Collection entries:
—————

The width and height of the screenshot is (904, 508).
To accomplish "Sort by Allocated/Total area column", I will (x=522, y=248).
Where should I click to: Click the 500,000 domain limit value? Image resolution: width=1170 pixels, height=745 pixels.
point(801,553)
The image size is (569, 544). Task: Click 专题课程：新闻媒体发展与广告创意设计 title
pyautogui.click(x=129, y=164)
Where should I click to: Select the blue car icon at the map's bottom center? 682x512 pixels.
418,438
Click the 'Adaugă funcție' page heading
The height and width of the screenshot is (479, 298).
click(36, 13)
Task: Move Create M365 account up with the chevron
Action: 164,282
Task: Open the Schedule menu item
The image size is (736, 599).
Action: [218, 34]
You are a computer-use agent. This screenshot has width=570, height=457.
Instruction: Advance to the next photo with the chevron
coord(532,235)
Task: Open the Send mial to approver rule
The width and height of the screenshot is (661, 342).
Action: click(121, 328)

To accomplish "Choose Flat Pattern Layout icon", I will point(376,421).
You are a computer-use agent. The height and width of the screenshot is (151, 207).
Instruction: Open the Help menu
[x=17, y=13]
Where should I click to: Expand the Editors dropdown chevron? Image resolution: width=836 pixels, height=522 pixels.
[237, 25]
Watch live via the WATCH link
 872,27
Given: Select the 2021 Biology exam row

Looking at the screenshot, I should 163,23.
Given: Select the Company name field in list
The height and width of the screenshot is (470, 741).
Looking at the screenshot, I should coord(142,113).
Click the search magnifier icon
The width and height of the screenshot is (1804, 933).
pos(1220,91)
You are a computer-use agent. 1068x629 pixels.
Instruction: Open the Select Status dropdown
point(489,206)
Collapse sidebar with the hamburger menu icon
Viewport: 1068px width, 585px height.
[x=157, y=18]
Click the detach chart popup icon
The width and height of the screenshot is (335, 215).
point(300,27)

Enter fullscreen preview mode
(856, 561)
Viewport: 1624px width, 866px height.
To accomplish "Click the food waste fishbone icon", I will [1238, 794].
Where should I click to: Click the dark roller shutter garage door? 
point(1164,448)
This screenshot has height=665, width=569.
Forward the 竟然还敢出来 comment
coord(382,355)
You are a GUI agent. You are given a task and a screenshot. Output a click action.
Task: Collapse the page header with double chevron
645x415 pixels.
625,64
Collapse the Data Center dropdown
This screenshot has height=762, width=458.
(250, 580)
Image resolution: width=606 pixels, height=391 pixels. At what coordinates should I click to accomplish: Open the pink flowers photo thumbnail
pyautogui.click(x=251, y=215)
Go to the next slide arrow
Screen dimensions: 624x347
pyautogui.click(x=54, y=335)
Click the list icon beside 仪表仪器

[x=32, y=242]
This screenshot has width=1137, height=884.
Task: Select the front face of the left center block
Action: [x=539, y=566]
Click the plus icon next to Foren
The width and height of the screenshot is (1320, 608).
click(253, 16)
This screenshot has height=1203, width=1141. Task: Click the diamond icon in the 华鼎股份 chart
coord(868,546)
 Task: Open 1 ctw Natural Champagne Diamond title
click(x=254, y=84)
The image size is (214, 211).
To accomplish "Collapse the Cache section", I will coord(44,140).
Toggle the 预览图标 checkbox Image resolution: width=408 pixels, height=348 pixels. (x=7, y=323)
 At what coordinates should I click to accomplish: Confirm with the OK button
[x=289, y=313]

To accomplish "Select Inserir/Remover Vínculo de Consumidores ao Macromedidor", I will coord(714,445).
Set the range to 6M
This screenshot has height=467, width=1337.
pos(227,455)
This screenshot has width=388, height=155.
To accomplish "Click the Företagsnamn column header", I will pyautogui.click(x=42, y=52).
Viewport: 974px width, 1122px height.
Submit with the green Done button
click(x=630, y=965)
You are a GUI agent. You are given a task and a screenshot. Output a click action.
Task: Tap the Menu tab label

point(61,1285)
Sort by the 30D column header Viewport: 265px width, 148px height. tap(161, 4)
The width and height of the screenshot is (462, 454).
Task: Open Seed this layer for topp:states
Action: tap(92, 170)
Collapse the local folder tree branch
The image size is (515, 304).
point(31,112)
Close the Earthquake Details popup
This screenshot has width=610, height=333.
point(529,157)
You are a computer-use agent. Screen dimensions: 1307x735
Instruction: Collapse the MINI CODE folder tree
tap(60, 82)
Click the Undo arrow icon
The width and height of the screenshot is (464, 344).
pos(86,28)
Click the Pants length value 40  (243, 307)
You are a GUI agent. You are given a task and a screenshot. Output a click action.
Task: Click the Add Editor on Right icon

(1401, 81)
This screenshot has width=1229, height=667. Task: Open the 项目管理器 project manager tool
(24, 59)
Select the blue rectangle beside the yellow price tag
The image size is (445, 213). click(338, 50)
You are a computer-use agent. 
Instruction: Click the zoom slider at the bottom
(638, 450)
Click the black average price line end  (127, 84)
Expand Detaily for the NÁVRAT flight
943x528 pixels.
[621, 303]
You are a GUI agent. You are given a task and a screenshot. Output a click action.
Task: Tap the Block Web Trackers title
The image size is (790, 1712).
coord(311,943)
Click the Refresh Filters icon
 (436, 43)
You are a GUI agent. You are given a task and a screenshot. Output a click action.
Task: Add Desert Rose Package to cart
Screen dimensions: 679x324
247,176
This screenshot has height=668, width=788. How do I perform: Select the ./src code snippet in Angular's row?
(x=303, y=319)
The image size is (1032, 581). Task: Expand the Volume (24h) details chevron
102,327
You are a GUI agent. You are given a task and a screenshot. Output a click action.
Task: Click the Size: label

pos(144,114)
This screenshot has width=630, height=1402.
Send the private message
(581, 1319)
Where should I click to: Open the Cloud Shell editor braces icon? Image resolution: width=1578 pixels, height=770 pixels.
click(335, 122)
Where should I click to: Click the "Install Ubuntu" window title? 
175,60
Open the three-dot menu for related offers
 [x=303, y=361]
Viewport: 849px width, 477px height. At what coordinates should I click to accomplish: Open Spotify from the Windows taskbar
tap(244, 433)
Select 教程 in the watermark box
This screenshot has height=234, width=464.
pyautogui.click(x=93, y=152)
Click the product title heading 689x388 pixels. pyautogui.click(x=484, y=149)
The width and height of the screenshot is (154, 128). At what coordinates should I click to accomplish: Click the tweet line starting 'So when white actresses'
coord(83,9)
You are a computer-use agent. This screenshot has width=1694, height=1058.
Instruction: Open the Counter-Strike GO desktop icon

—————

> _WHAT YOU ARE ASKED TO DO_: Give the lines of the collection entries above as a numbered list, with blank lines left out.

> _SOLVED PROBLEM_:
1. The width and height of the screenshot is (904, 508).
2. To accomplish "Sort by Allocated/Total area column", I will (x=522, y=248).
3. Where should I click to: Click the 500,000 domain limit value? Image resolution: width=1170 pixels, height=745 pixels.
4. point(801,553)
5. The image size is (569, 544). Task: Click 专题课程：新闻媒体发展与广告创意设计 title
6. pyautogui.click(x=129, y=164)
7. Where should I click to: Select the blue car icon at the map's bottom center? 682x512 pixels.
8. 418,438
9. Click the 'Adaugă funcție' page heading
10. The height and width of the screenshot is (479, 298).
11. click(36, 13)
12. Task: Move Create M365 account up with the chevron
13. Action: 164,282
14. Task: Open the Schedule menu item
15. The image size is (736, 599).
16. Action: [218, 34]
17. You are a computer-use agent. This screenshot has width=570, height=457.
18. Instruction: Advance to the next photo with the chevron
19. coord(532,235)
20. Task: Open the Send mial to approver rule
21. The width and height of the screenshot is (661, 342).
22. Action: click(121, 328)
23. To accomplish "Choose Flat Pattern Layout icon", I will point(376,421).
24. You are a computer-use agent. The height and width of the screenshot is (151, 207).
25. Instruction: Open the Help menu
26. [x=17, y=13]
27. Where should I click to: Expand the Editors dropdown chevron? Image resolution: width=836 pixels, height=522 pixels.
28. [237, 25]
29. Watch live via the WATCH link
30.  872,27
31. Given: Select the 2021 Biology exam row
32. Looking at the screenshot, I should 163,23.
33. Given: Select the Company name field in list
34. The height and width of the screenshot is (470, 741).
35. Looking at the screenshot, I should coord(142,113).
36. Click the search magnifier icon
37. The width and height of the screenshot is (1804, 933).
38. pos(1220,91)
39. You are a computer-use agent. 1068x629 pixels.
40. Instruction: Open the Select Status dropdown
41. point(489,206)
42. Collapse sidebar with the hamburger menu icon
43. Viewport: 1068px width, 585px height.
44. [x=157, y=18]
45. Click the detach chart popup icon
46. The width and height of the screenshot is (335, 215).
47. point(300,27)
48. Enter fullscreen preview mode
49. (856, 561)
50. Viewport: 1624px width, 866px height.
51. To accomplish "Click the food waste fishbone icon", I will [1238, 794].
52. Where should I click to: Click the dark roller shutter garage door? 
53. point(1164,448)
54. This screenshot has height=665, width=569.
55. Forward the 竟然还敢出来 comment
56. coord(382,355)
57. You are a GUI agent. You are given a task and a screenshot. Output a click action.
58. Task: Collapse the page header with double chevron
59. 645x415 pixels.
60. 625,64
61. Collapse the Data Center dropdown
62. This screenshot has height=762, width=458.
63. (250, 580)
64. Image resolution: width=606 pixels, height=391 pixels. At what coordinates should I click to accomplish: Open the pink flowers photo thumbnail
65. pyautogui.click(x=251, y=215)
66. Go to the next slide arrow
67. Screen dimensions: 624x347
68. pyautogui.click(x=54, y=335)
69. Click the list icon beside 仪表仪器
70. [x=32, y=242]
71. This screenshot has width=1137, height=884.
72. Task: Select the front face of the left center block
73. Action: [x=539, y=566]
74. Click the plus icon next to Foren
75. The width and height of the screenshot is (1320, 608).
76. click(253, 16)
77. This screenshot has height=1203, width=1141. Task: Click the diamond icon in the 华鼎股份 chart
78. coord(868,546)
79.  Task: Open 1 ctw Natural Champagne Diamond title
80. click(x=254, y=84)
81. The image size is (214, 211).
82. To accomplish "Collapse the Cache section", I will coord(44,140).
83. Toggle the 预览图标 checkbox Image resolution: width=408 pixels, height=348 pixels. (x=7, y=323)
84.  At what coordinates should I click to accomplish: Confirm with the OK button
85. [x=289, y=313]
86. To accomplish "Select Inserir/Remover Vínculo de Consumidores ao Macromedidor", I will coord(714,445).
87. Set the range to 6M
88. This screenshot has height=467, width=1337.
89. pos(227,455)
90. This screenshot has width=388, height=155.
91. To accomplish "Click the Företagsnamn column header", I will pyautogui.click(x=42, y=52).
92. Viewport: 974px width, 1122px height.
93. Submit with the green Done button
94. click(x=630, y=965)
95. You are a GUI agent. You are given a task and a screenshot. Output a click action.
96. Task: Tap the Menu tab label
97. point(61,1285)
98. Sort by the 30D column header Viewport: 265px width, 148px height. tap(161, 4)
99. The width and height of the screenshot is (462, 454).
100. Task: Open Seed this layer for topp:states
101. Action: tap(92, 170)
102. Collapse the local folder tree branch
103. The image size is (515, 304).
104. point(31,112)
105. Close the Earthquake Details popup
106. This screenshot has width=610, height=333.
107. point(529,157)
108. You are a computer-use agent. Screen dimensions: 1307x735
109. Instruction: Collapse the MINI CODE folder tree
110. tap(60, 82)
111. Click the Undo arrow icon
112. The width and height of the screenshot is (464, 344).
113. pos(86,28)
114. Click the Pants length value 40  (243, 307)
115. You are a GUI agent. You are given a task and a screenshot. Output a click action.
116. Task: Click the Add Editor on Right icon
117. (1401, 81)
118. This screenshot has width=1229, height=667. Task: Open the 项目管理器 project manager tool
119. (24, 59)
120. Select the blue rectangle beside the yellow price tag
121. The image size is (445, 213). click(338, 50)
122. You are a computer-use agent. 
123. Instruction: Click the zoom slider at the bottom
124. (638, 450)
125. Click the black average price line end  (127, 84)
126. Expand Detaily for the NÁVRAT flight
127. 943x528 pixels.
128. [621, 303]
129. You are a GUI agent. You are given a task and a screenshot. Output a click action.
130. Task: Tap the Block Web Trackers title
131. The image size is (790, 1712).
132. coord(311,943)
133. Click the Refresh Filters icon
134.  (436, 43)
135. You are a GUI agent. You are given a task and a screenshot. Output a click action.
136. Task: Add Desert Rose Package to cart
137. Screen dimensions: 679x324
138. 247,176
139. This screenshot has height=668, width=788. How do I perform: Select the ./src code snippet in Angular's row?
140. (x=303, y=319)
141. The image size is (1032, 581). Task: Expand the Volume (24h) details chevron
142. 102,327
143. You are a GUI agent. You are given a task and a screenshot. Output a click action.
144. Task: Click the Size: label
145. pos(144,114)
146. This screenshot has width=630, height=1402.
147. Send the private message
148. (581, 1319)
149. Where should I click to: Open the Cloud Shell editor braces icon? Image resolution: width=1578 pixels, height=770 pixels.
150. click(335, 122)
151. Where should I click to: Click the "Install Ubuntu" window title? 
152. 175,60
153. Open the three-dot menu for related offers
154.  [x=303, y=361]
155. Viewport: 849px width, 477px height. At what coordinates should I click to accomplish: Open Spotify from the Windows taskbar
156. tap(244, 433)
157. Select 教程 in the watermark box
158. This screenshot has height=234, width=464.
159. pyautogui.click(x=93, y=152)
160. Click the product title heading 689x388 pixels. pyautogui.click(x=484, y=149)
161. The width and height of the screenshot is (154, 128). At what coordinates should I click to accomplish: Click the tweet line starting 'So when white actresses'
162. coord(83,9)
163. You are a computer-use agent. This screenshot has width=1694, height=1058.
164. Instruction: Open the Counter-Strike GO desktop icon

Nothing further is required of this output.